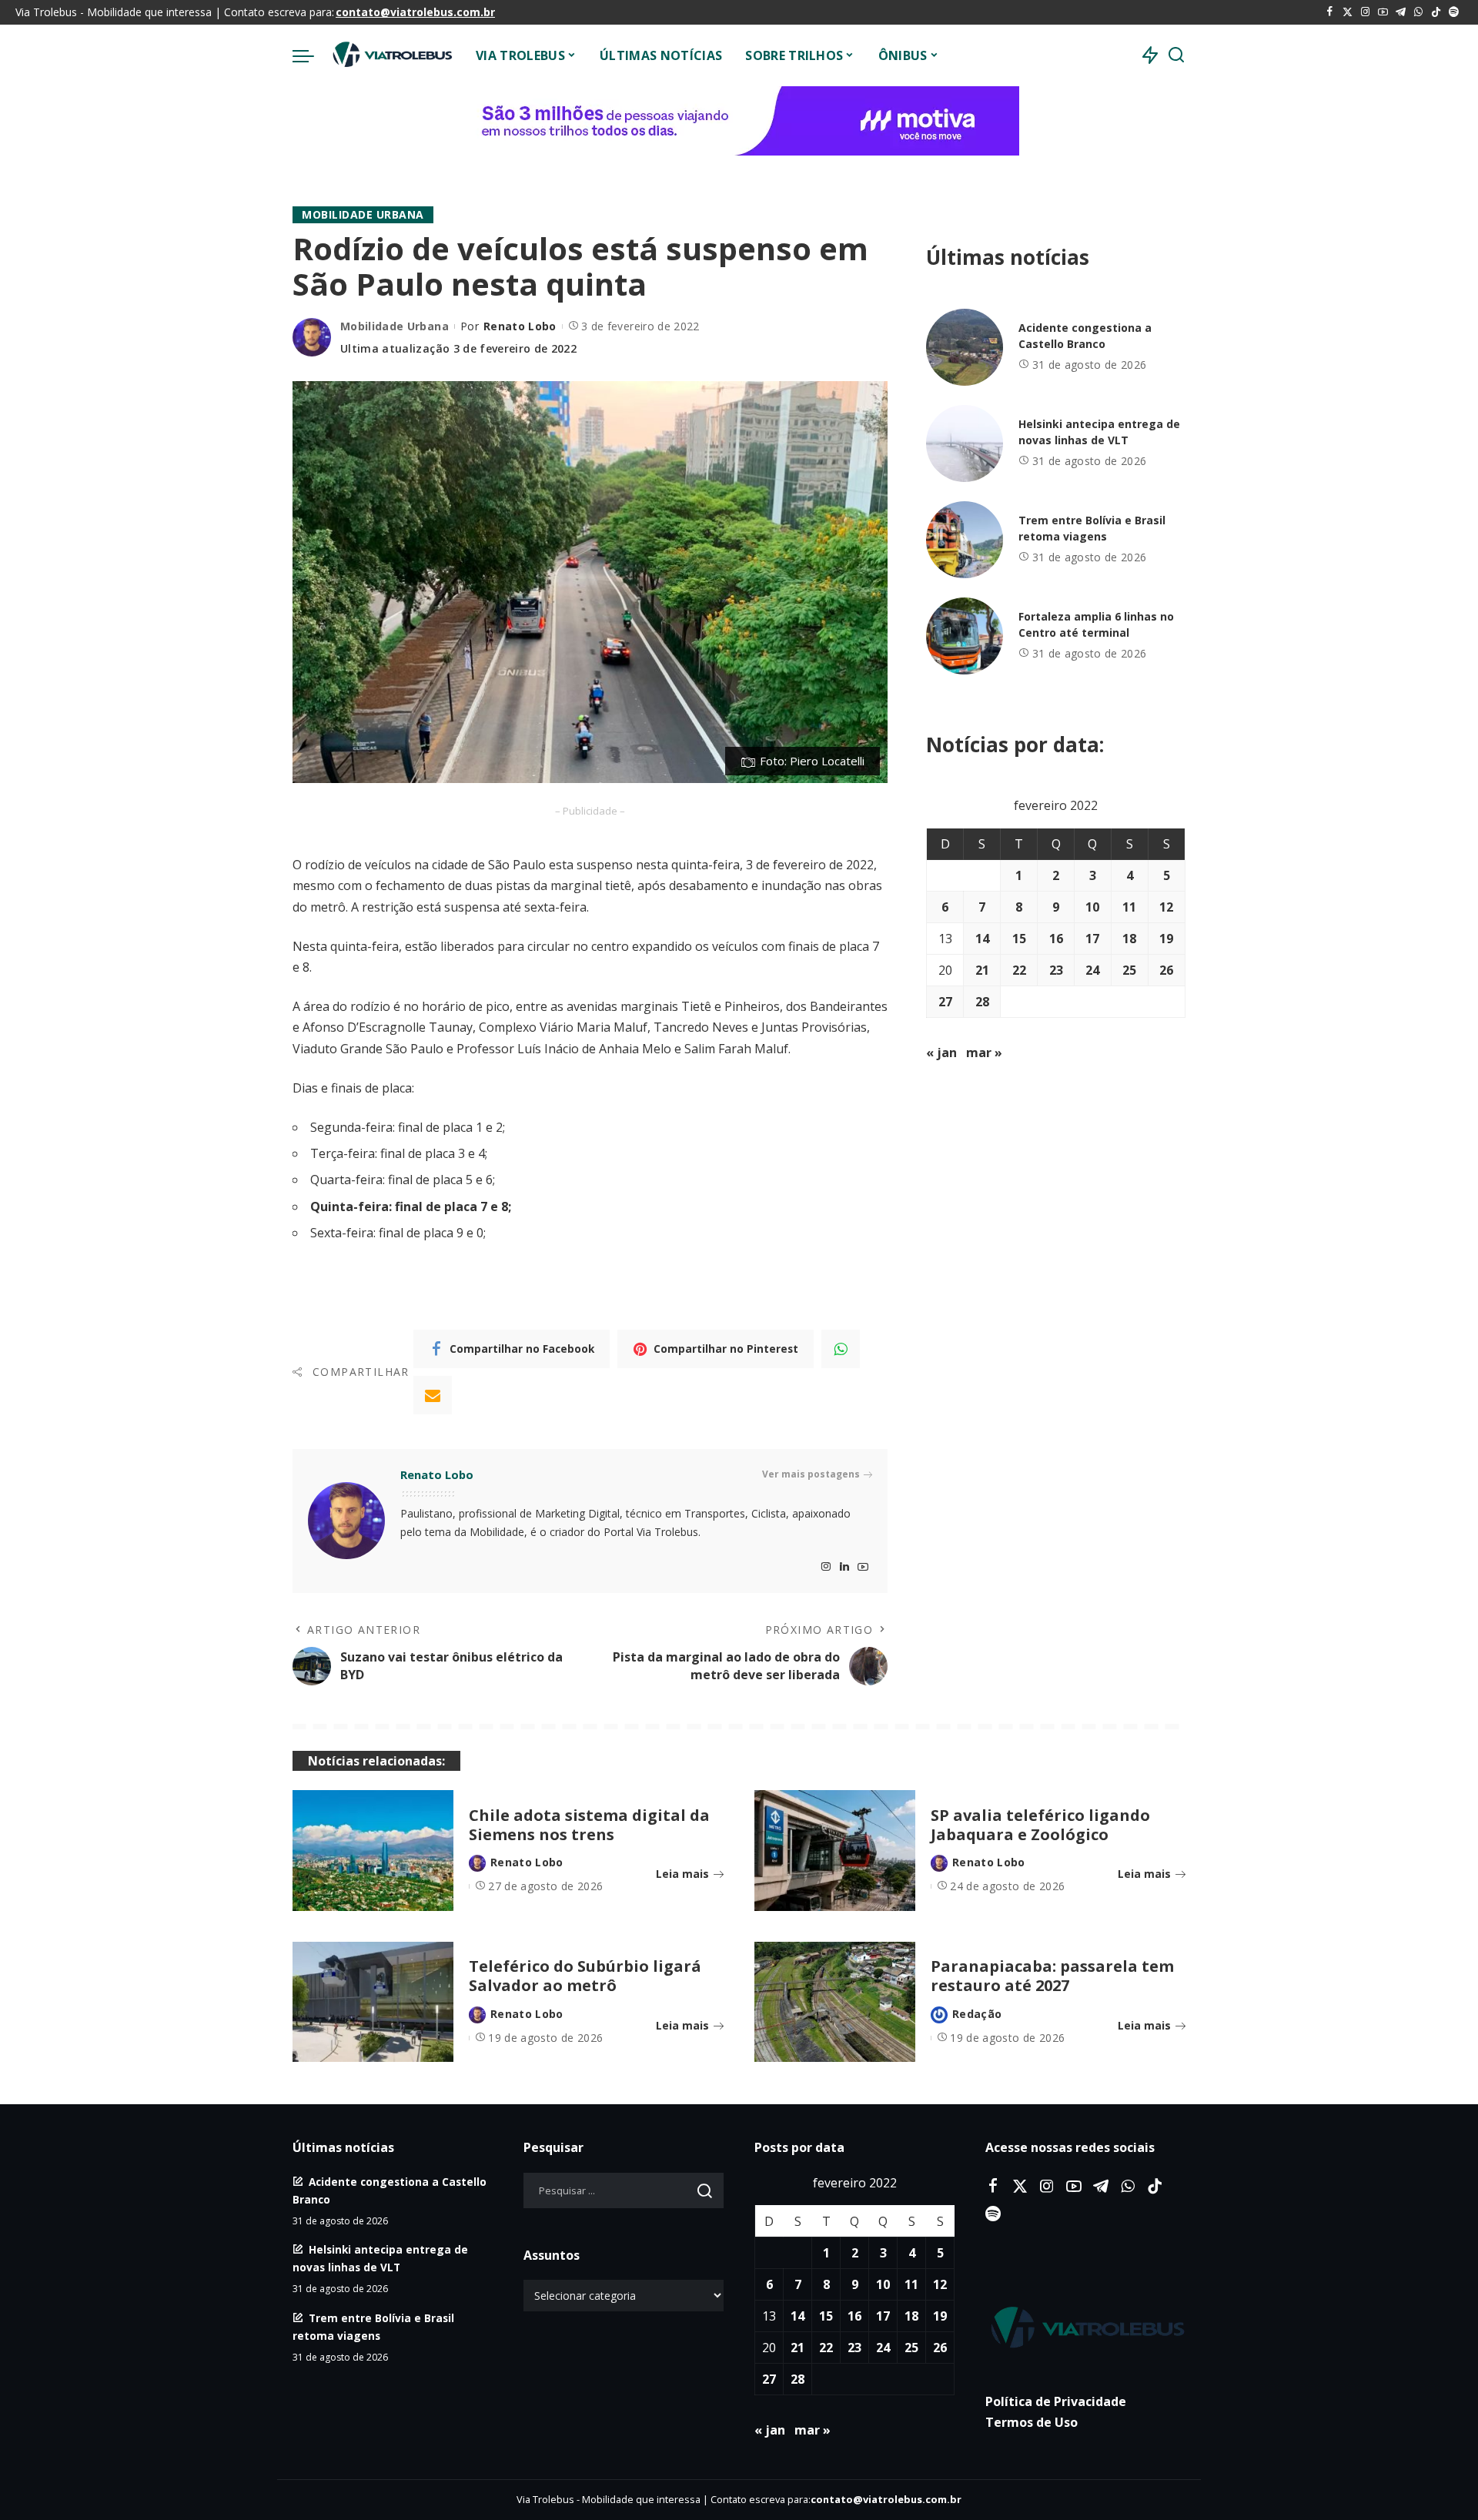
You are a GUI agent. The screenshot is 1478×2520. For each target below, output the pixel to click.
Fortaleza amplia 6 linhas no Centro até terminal (1096, 624)
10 (1092, 907)
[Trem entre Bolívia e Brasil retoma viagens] (964, 539)
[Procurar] (1176, 55)
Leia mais (682, 1873)
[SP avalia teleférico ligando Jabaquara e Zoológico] (834, 1850)
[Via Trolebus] (391, 55)
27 (945, 1001)
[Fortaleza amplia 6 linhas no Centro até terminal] (964, 635)
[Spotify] (1454, 12)
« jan (941, 1052)
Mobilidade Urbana (363, 214)
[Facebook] (1330, 12)
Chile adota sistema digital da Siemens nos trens (589, 1825)
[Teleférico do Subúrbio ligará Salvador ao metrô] (373, 2002)
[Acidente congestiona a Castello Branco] (964, 347)
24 (1092, 970)
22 (1019, 970)
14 (982, 938)
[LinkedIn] (844, 1567)
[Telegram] (1400, 12)
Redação (976, 2013)
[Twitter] (1347, 12)
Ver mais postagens (811, 1474)
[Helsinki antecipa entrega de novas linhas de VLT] (964, 443)
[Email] (432, 1395)
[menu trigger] (311, 55)
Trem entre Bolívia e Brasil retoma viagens (1091, 528)
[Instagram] (1365, 12)
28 (982, 1001)
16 (1056, 938)
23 (1056, 970)
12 (1166, 907)
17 (1092, 938)
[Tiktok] (1436, 12)
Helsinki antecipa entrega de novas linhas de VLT (1099, 432)
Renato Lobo (520, 326)
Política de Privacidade (1055, 2401)
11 (1129, 907)
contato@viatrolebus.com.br (415, 12)
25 (1129, 970)
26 (1166, 970)
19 (1166, 938)
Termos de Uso (1031, 2422)
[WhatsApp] (1418, 12)
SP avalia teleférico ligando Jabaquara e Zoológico (1040, 1825)
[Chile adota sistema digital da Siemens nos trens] (373, 1850)
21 (982, 970)
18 (1129, 938)
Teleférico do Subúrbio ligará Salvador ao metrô (585, 1976)
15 (1019, 938)
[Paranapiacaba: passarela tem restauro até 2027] (834, 2002)
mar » (984, 1052)
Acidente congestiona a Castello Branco (1085, 335)
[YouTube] (1383, 12)
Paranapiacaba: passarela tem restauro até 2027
————
### TASK STATEMENT:
For the records above, state the count of lines where "linhas" appears, without any other text.

### FINISHED TASK:
4